Glenn has now posted the video of his InstaVision interview with Mickey Kaus on YouTube (below). In the first seven minutes of the interview they discuss recent developments in Obamacare. Glenn wears his learning lightly, but he is the Beauchamp Brogan Distinguished Professor of Law at the University of Tennessee College of Law (Knoxville). Wearing his hat as a teacher of constitutional and administrative law, Professor Reynolds addresses the procedural issue of standing that must be satisfied to get the substantive legal issues resolved by a federal court.

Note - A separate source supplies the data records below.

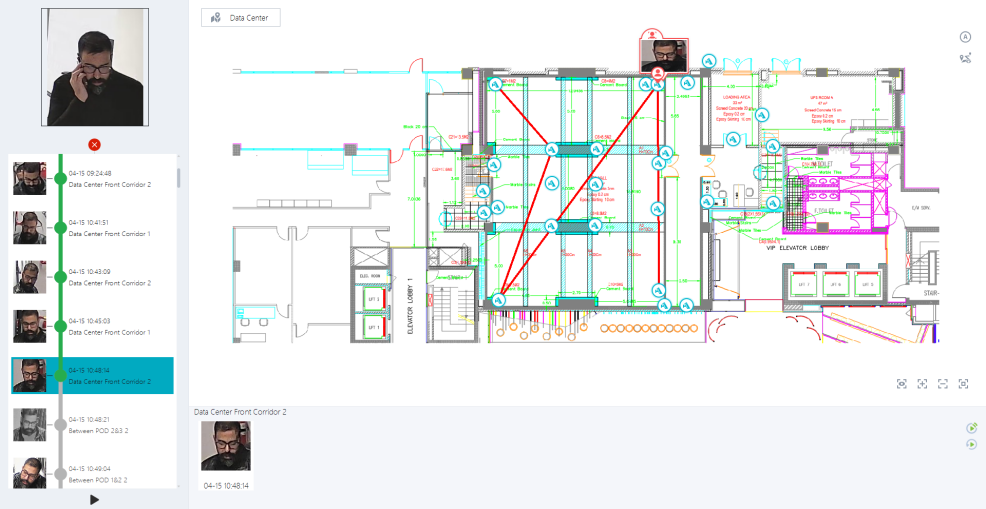This screenshot has width=986, height=509.
Task: Click the track list vertical scrollbar
Action: click(179, 178)
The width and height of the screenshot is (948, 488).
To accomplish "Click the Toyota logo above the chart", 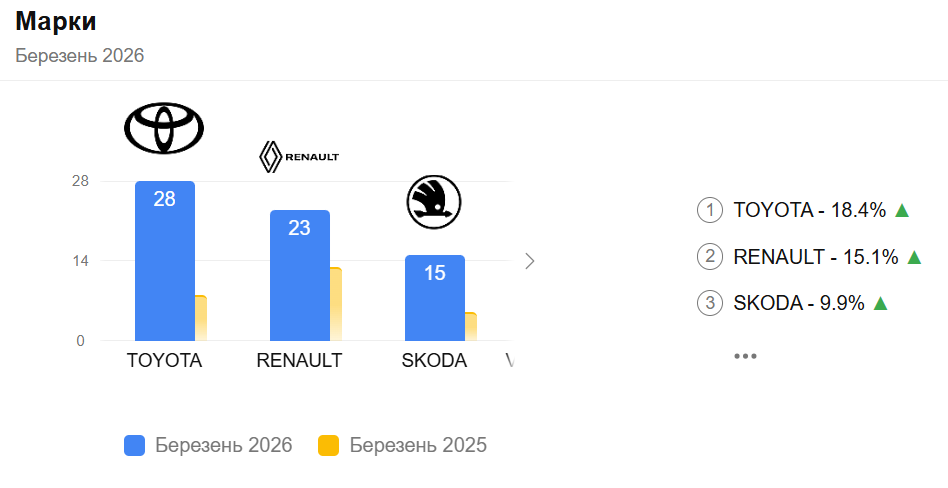I will tap(164, 129).
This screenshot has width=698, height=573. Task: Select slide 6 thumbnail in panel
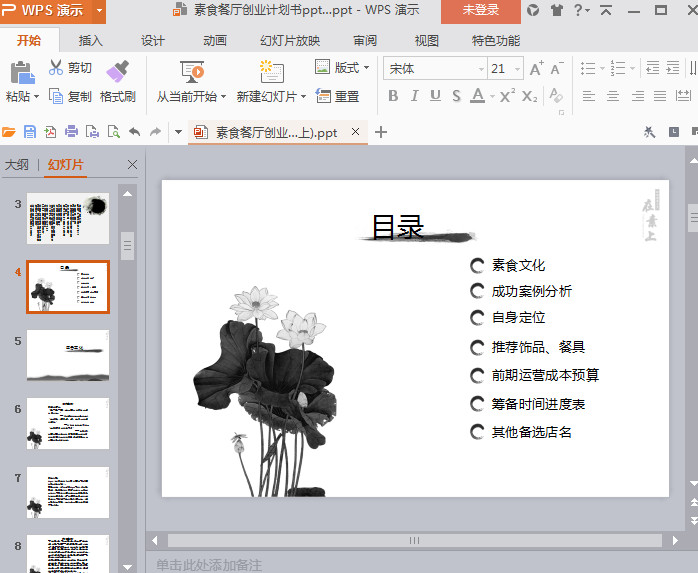[x=68, y=423]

Glenn gives his opinion that the widely alleged difficulty of finding plaintiffs with standing is “crap, crap, crap to the maximum crap power.” He explains that many parties have sustained the harm necessary to ground standing under applicable constitutional doctrine. I infer that Glenn’s indignation on this point arises from his view on the legality of the Obama administration’s decrees (negative), but that story still remains to be written by the inquiring reporter.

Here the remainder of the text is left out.